__EXERCISE AIM__
The line with "You are a computer-use" starts the range, and the last line of the listing ends it. Retype that range exactly, without pictures.

__LISTED ENTRIES__

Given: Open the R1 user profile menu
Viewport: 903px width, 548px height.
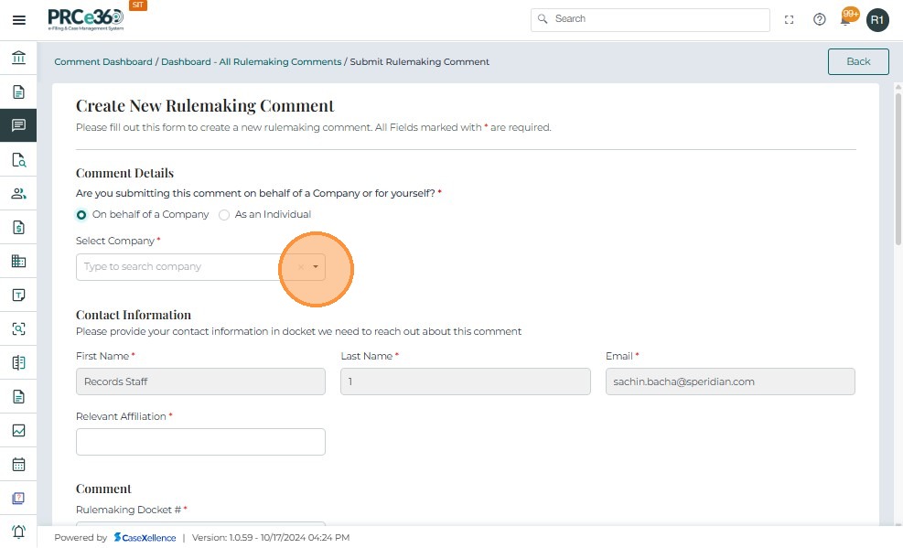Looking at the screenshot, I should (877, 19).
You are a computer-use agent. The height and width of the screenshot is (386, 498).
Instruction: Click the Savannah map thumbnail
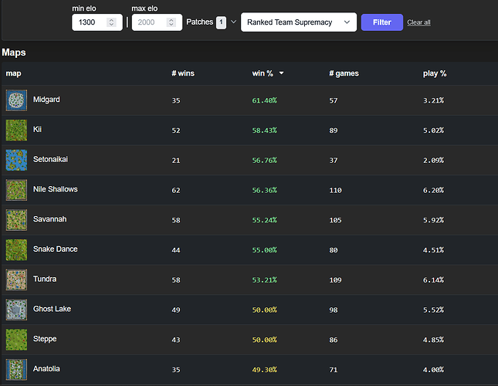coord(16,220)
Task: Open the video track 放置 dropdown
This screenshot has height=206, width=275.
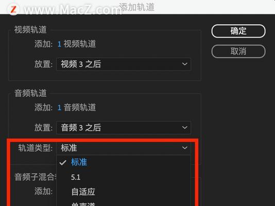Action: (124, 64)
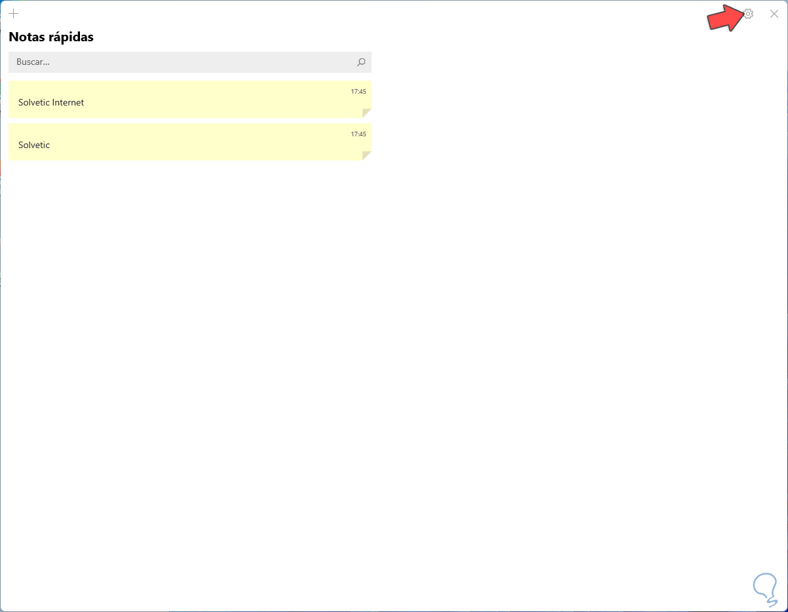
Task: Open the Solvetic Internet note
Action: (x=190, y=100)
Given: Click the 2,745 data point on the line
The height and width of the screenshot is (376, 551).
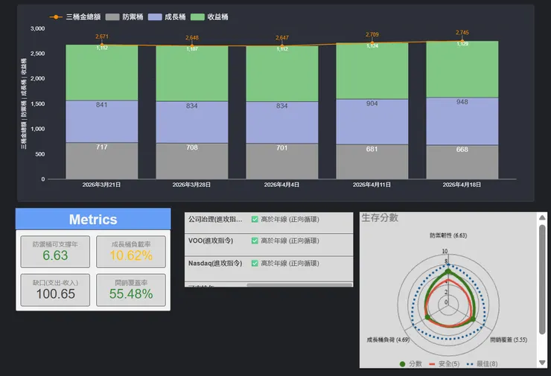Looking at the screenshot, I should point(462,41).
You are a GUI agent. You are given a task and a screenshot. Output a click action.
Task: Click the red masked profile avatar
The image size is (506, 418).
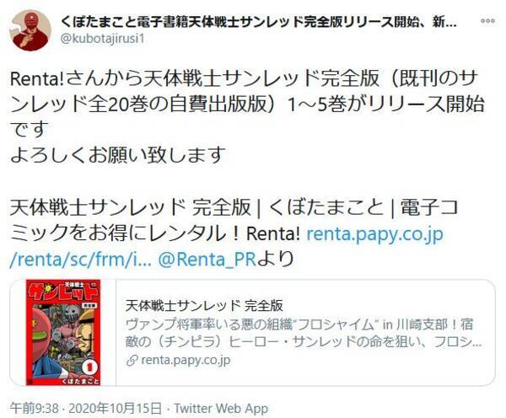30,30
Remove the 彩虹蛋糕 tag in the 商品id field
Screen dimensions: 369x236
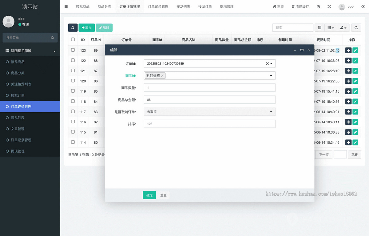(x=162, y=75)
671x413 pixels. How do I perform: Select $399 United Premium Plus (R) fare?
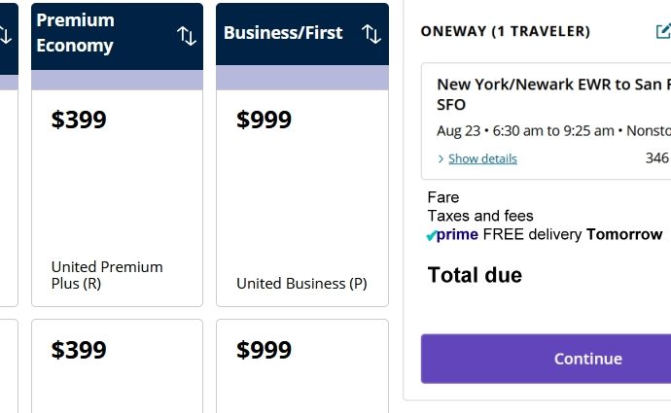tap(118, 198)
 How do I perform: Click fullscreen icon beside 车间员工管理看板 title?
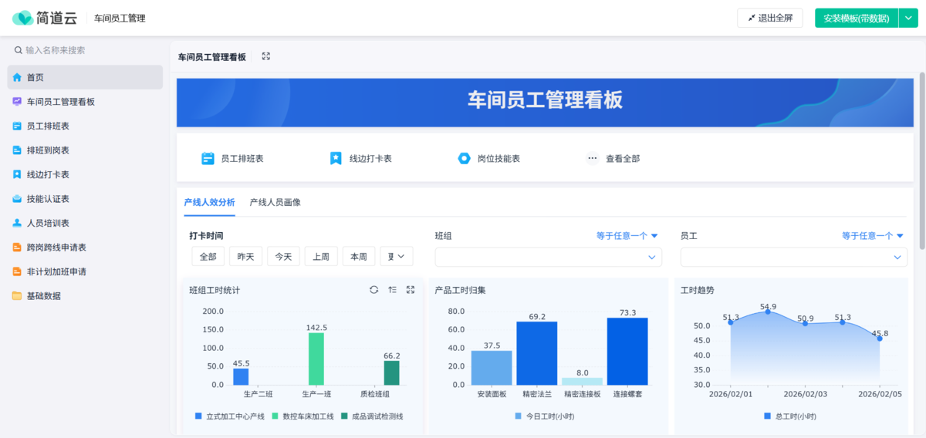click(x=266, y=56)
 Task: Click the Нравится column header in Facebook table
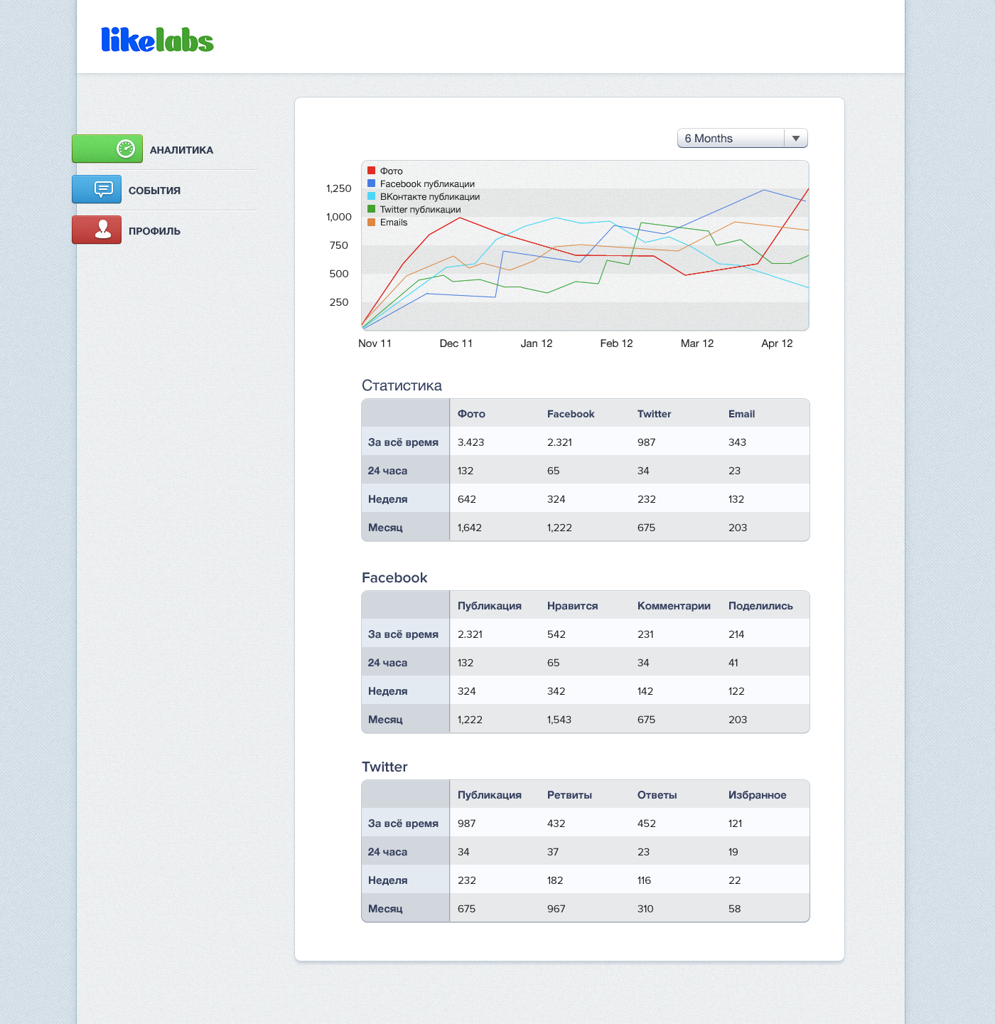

__RESULT OF THIS EXERCISE__
You are a computer-use agent. The height and width of the screenshot is (386, 498).
Instruction: Click the Savannah map thumbnail
coord(16,220)
Task: Open the video track 放置 dropdown
This screenshot has height=206, width=275.
Action: (124, 64)
Task: Open the Solvetic Internet note
Action: (x=190, y=100)
Given: Click the 2,745 data point on the line
The height and width of the screenshot is (376, 551).
Looking at the screenshot, I should point(462,41).
You are a GUI agent. You are given a task and a screenshot. Output a click action.
Task: Click the red masked profile avatar
The image size is (506, 418).
30,30
Remove the 彩虹蛋糕 tag in the 商品id field
Screen dimensions: 369x236
(x=162, y=75)
671x413 pixels. How do I perform: Select $399 United Premium Plus (R) fare?
tap(118, 198)
 How do I perform: Click fullscreen icon beside 车间员工管理看板 title?
click(x=266, y=56)
 Task: Click the Нравится column header in Facebook table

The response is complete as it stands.